Normally, according to the ECOWAS Common External Tariff (CET), which standardises the tariff treatment of goods entering the economic community of West Africa, the duty payable on import of palm oil, a category-3 (final consumption) product, from a non-ECOWAS state is a maximum of 35 per cent. However, if originating from an ECOWAS state, import duties may go as low as 20 per cent for the same category of product, and zero per cent for so-called category-0 (essential social goods such as medicine) products. The accusation now is that the Republic of Benin and its alleged accomplice countries are pushing their excess palm oil imports from Malaysia into Nigeria, while pretending that these exports originate from within their own countries, thereby evading the 35 per cent duty payable on the product.

Quoted numbers appear to give credence to this allegation. In 2018, palm oil consumption in Benin was reported at 135,000 tonnes while its production in the same year was pegged at 60,000. However, rather than importing its consumption deficit of 75,000 tonnes, that country’s import of palm oil in 2018 goes up to a staggering 640,000. This, of course, begs the question of what the Republic of Benin did with its eventual palm oil surplus of 550,000 tonnes. The answer of the Nigerian local producers is that this egregious excess is exported into Nigeria at the expense of the latter’s economic advantage. And, to lesser degrees, the same number-based allegations are levelled against Ghana, Cote D’Ivoire, and Togo.

These are very serious allegations that the Federal Government of Nigeria must look into with seriousness it deserves. For it comes down, in the final analysis, to the question of whether or not Nigeria can trust the neighbours, which it lives and trades with. And it will be a horrible travesty of trust, fairness, and justice if these nations, for which Nigeria has stood in many ways and times as a pillar of support, have been engaged in such nefarious activities of economic sabotage against Nigeria as alleged.

Mr. Fatai Abiodun, the Executive Secretary of the Plantation Owners Forum of Nigeria (POWON), could not be more correct when he commented on the issue. According to him, “Given the brotherly role Nigerian plays in supporting the economies of its neighbours, they cannot be subverting its [Nigeria’s] economy and still expect support. Why should Nigeria suffer because it wants to assist other neighbouring countries?”

The Nigerian government is implored to get to the root of this matter with a view to taking appropriate actions. At the centre of this governmental action must be an investigation and possible reform of the activities of Nigerian Customs and Immigration services, two agencies that have been riddled with corruption allegations for so long but yet are very important to the integrity of the Nigerian borders. Is it possible that, rather than being reduced via deception, duties are not even paid at all on some of these commodities that enter through the country’s porous borders? And would this be due to incompetence or corruption within the rank and file of the immigration and customs services?

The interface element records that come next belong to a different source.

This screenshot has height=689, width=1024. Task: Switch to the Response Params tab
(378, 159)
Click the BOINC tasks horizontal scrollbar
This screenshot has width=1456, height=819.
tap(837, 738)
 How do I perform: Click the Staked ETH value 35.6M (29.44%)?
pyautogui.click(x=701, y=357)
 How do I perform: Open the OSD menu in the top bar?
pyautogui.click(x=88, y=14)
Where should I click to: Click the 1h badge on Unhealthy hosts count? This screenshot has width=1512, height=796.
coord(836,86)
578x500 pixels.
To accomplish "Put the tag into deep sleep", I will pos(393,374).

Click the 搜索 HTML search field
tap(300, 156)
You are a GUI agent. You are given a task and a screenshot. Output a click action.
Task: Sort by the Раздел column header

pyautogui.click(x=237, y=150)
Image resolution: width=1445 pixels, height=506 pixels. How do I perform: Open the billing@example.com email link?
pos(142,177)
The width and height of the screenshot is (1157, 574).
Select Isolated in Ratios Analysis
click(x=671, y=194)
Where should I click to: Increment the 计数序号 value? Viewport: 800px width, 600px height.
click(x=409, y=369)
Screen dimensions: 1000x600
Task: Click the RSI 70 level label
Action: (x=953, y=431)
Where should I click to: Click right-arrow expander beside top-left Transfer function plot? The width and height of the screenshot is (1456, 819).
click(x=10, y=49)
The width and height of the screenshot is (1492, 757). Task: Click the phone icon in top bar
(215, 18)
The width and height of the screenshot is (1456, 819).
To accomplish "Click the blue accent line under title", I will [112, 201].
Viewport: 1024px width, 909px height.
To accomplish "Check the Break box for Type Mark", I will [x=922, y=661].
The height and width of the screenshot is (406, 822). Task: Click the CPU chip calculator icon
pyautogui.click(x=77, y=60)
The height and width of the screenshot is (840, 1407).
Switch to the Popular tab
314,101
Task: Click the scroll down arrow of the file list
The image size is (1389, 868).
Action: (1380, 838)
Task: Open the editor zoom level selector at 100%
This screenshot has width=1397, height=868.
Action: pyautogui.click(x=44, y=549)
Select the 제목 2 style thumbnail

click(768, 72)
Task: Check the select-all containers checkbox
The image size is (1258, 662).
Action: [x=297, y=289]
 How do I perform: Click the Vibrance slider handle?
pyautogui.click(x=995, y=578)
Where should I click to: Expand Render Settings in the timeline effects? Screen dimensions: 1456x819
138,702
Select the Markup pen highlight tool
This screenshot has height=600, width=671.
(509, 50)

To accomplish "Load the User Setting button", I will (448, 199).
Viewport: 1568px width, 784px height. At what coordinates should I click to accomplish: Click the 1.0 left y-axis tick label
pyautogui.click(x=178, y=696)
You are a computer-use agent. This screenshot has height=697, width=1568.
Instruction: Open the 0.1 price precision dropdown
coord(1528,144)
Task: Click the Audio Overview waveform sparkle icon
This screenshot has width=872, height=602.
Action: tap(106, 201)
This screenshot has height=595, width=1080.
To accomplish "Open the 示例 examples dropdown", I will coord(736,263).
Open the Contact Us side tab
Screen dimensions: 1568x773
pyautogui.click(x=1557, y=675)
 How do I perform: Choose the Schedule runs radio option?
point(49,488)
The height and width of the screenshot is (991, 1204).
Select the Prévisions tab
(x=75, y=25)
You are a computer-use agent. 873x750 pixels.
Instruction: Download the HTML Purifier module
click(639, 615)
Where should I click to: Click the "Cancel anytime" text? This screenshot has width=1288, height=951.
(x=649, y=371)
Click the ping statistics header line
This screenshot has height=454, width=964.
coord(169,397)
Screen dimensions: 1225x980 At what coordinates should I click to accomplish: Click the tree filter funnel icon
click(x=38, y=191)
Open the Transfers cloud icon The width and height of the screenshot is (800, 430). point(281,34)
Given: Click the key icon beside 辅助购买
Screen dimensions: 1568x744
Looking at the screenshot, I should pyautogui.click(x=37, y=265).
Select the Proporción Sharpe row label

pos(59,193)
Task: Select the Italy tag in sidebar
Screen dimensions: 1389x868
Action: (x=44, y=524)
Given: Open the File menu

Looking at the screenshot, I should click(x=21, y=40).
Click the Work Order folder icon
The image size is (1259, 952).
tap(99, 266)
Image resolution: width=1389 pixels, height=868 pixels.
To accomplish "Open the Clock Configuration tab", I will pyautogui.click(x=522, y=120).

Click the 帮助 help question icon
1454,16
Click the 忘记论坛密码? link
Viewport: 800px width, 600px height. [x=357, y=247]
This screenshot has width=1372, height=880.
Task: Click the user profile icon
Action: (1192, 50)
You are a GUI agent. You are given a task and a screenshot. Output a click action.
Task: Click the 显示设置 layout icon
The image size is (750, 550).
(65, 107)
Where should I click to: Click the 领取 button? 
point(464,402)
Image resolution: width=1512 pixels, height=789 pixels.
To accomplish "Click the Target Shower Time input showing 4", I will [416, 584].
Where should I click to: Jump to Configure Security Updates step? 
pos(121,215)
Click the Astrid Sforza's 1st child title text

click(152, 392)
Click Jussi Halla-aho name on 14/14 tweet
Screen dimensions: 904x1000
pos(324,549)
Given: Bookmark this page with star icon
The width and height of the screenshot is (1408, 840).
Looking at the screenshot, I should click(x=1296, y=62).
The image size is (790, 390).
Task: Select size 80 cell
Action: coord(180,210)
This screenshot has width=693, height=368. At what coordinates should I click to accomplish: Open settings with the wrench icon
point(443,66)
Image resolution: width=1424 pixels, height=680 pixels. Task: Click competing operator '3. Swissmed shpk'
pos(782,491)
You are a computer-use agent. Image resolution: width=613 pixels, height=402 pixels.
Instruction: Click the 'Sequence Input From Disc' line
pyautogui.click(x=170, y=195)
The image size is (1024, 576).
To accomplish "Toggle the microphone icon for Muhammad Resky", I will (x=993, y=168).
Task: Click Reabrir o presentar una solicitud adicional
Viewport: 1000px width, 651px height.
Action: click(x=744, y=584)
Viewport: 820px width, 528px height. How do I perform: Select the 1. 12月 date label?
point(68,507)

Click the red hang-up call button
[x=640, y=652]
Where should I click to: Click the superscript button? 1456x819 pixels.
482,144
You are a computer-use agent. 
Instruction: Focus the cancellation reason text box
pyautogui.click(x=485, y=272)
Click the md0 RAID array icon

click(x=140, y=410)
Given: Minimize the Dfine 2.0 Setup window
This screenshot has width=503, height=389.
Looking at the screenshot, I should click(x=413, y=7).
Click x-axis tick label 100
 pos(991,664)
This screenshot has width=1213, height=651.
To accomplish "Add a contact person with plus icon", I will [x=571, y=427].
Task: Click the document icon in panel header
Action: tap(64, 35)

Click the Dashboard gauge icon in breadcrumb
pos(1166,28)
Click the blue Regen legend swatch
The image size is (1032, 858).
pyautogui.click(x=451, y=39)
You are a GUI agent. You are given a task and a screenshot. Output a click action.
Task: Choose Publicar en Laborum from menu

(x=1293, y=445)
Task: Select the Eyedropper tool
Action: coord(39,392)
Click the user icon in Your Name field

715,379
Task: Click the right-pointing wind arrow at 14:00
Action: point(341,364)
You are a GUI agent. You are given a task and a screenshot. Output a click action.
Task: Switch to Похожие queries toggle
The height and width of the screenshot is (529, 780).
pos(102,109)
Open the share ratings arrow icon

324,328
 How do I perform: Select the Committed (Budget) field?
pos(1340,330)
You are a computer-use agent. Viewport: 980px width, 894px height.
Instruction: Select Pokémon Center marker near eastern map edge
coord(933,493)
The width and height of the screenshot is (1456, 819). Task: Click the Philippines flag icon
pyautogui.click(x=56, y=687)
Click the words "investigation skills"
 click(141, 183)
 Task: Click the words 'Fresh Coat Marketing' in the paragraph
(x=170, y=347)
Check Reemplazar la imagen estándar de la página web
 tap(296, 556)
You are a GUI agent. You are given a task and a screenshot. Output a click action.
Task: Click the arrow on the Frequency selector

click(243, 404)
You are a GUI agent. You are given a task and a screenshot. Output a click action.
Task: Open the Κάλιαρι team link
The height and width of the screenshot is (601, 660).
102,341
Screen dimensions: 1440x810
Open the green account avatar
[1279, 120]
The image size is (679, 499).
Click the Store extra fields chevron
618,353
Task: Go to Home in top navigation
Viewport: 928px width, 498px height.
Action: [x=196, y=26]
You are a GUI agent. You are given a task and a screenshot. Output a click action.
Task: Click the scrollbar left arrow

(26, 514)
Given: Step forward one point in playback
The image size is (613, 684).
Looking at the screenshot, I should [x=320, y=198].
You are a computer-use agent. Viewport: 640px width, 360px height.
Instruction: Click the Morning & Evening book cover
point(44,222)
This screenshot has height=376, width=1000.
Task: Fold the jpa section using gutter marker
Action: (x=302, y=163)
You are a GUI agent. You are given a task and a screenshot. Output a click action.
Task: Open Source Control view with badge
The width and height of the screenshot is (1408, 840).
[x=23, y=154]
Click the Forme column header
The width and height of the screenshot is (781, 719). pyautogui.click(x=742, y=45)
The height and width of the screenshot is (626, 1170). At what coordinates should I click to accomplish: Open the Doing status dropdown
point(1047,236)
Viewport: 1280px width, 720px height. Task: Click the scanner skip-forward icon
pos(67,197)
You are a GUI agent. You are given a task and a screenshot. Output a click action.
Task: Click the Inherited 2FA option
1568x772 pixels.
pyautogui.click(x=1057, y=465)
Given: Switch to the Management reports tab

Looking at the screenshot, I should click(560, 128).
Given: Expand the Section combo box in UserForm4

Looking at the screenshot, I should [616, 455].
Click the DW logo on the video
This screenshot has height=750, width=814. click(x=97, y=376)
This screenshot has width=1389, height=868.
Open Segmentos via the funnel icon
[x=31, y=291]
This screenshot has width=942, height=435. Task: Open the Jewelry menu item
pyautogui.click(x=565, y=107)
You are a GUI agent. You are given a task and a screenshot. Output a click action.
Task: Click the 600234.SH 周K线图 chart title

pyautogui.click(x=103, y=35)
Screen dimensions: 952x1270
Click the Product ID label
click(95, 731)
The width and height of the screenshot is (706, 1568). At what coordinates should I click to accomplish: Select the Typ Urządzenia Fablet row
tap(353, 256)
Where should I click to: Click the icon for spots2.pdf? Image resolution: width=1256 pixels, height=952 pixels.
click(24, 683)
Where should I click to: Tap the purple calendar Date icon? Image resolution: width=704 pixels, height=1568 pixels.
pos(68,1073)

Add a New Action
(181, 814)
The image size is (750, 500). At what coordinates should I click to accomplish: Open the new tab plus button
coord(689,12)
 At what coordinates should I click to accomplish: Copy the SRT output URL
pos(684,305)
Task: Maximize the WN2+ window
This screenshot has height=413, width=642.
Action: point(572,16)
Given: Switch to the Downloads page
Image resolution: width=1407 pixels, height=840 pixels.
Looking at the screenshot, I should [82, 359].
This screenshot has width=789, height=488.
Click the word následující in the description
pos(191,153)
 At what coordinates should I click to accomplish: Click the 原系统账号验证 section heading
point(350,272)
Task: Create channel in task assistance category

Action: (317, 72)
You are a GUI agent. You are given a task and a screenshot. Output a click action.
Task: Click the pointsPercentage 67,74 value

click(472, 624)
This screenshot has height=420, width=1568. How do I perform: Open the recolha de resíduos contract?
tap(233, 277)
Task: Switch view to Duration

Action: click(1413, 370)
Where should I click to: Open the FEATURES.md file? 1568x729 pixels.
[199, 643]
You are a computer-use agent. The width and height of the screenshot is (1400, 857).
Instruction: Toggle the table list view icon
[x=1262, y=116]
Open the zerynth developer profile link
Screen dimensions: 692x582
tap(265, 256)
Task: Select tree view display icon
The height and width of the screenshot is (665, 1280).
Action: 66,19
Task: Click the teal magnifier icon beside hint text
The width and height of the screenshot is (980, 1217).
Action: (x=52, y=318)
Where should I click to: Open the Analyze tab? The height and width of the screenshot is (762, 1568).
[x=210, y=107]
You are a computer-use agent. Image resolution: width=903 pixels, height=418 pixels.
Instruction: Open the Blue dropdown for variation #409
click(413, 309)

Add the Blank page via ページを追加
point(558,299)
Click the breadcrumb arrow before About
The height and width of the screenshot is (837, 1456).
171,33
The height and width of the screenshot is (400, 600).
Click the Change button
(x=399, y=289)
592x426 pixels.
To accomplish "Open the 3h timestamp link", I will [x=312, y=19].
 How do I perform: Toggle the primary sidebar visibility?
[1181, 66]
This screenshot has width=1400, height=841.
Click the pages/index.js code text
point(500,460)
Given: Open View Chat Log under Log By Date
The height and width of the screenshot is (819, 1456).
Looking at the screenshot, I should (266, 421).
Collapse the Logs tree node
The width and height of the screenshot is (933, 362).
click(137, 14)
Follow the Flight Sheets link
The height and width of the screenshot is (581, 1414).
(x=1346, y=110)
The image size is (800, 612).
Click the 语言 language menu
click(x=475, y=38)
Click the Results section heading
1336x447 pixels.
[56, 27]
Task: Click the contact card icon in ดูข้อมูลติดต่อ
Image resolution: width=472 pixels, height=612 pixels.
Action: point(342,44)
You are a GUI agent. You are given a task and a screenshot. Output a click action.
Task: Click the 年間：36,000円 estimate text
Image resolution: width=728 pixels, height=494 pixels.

These are obvious key questions to pursue in an attempt to deal with the issues raised against Benin Republic and others. However, there must be some sense of urgency because the borders are so porous to admit hundreds of thousands of tonnes of palm oil daily. Questions must then be asked as to what else these borders have been permitting into the country without a trace of passage. In the main, the Customs and Immigration authorities should be thoroughly investigated by anti-graft and intelligence agencies. They have to tell the nation what may have aided and abetted this huge economic sabotage against Nigeria.